To jedna z najbardziej kompromitujących sprzeczności obecnej władzy.
Minister Waldemar Żurek wypłaca środki z Funduszu Sprawiedliwości…
dokładnie tym samym fundacjom i firmom, które prokuratura Bodnara uważa za „dowód przestępstwa” poprzedników.
I wypłaca te pieniądze:
- na podstawie tych samych umów z 2023 roku,
- zawartych za czasów Ziobry i Romanowskiego,
- bez zakończonego audytu KAS,
- bez żadnych zewnętrznych kontroli,
- bez wstrzymania wypłat,
- bez wątpliwości natury prawnej, które dziś są używane jako broń polityczna.
To farsa. I to farsa udokumentowana na liczbach.

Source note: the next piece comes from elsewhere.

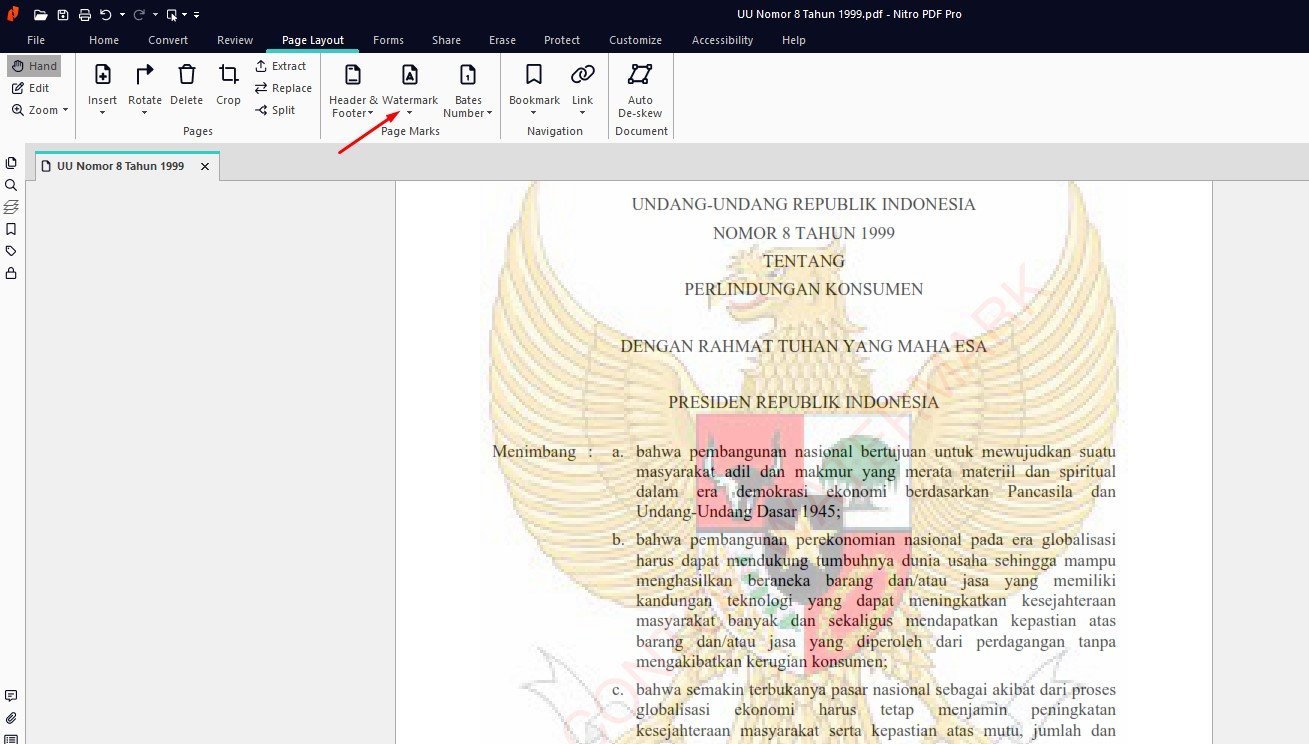The image size is (1309, 744).
Task: Close the UU Nomor 8 Tahun 1999 tab
Action: coord(205,167)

Wypłaty, które rząd Tuska uznaje za „legalne”, to wypłaty, za które ściga poprzedników.
W 2025 roku Fundusz Sprawiedliwości (już pod rządami Tuska i Żurka) wypłacił:
- Fundacja Dajemy Dzieciom Siłę – 3 000 000 zł
- Lumus – 2 100 000 zł
- Compassio – 707 000 zł
- Akademia Sportu – 1 700 000 zł
Łącznie: 7,6 miliona złotych.
To są te same organizacje, które prokuratura wskazuje jako „beneficjentów nielegalnych umów”.
To są te same umowy, na podstawie których Ziobrze i Romanowskiemu stawia się zarzuty.
To są te same projekty, które – jak twierdzi prokuratura – były „fikcyjne” lub „niecelowe”.
A rząd Tuska…
wypłaca im pieniądze dalej.
Co mówi Ministerstwo Sprawiedliwości? Oto perła hipokryzji.
Ministerstwo Waldemara Żurka w swojej odpowiedzi dla dziennikarzy przyznało:
„Pieniądze wypłacane są na podstawie umów z 2023 roku.”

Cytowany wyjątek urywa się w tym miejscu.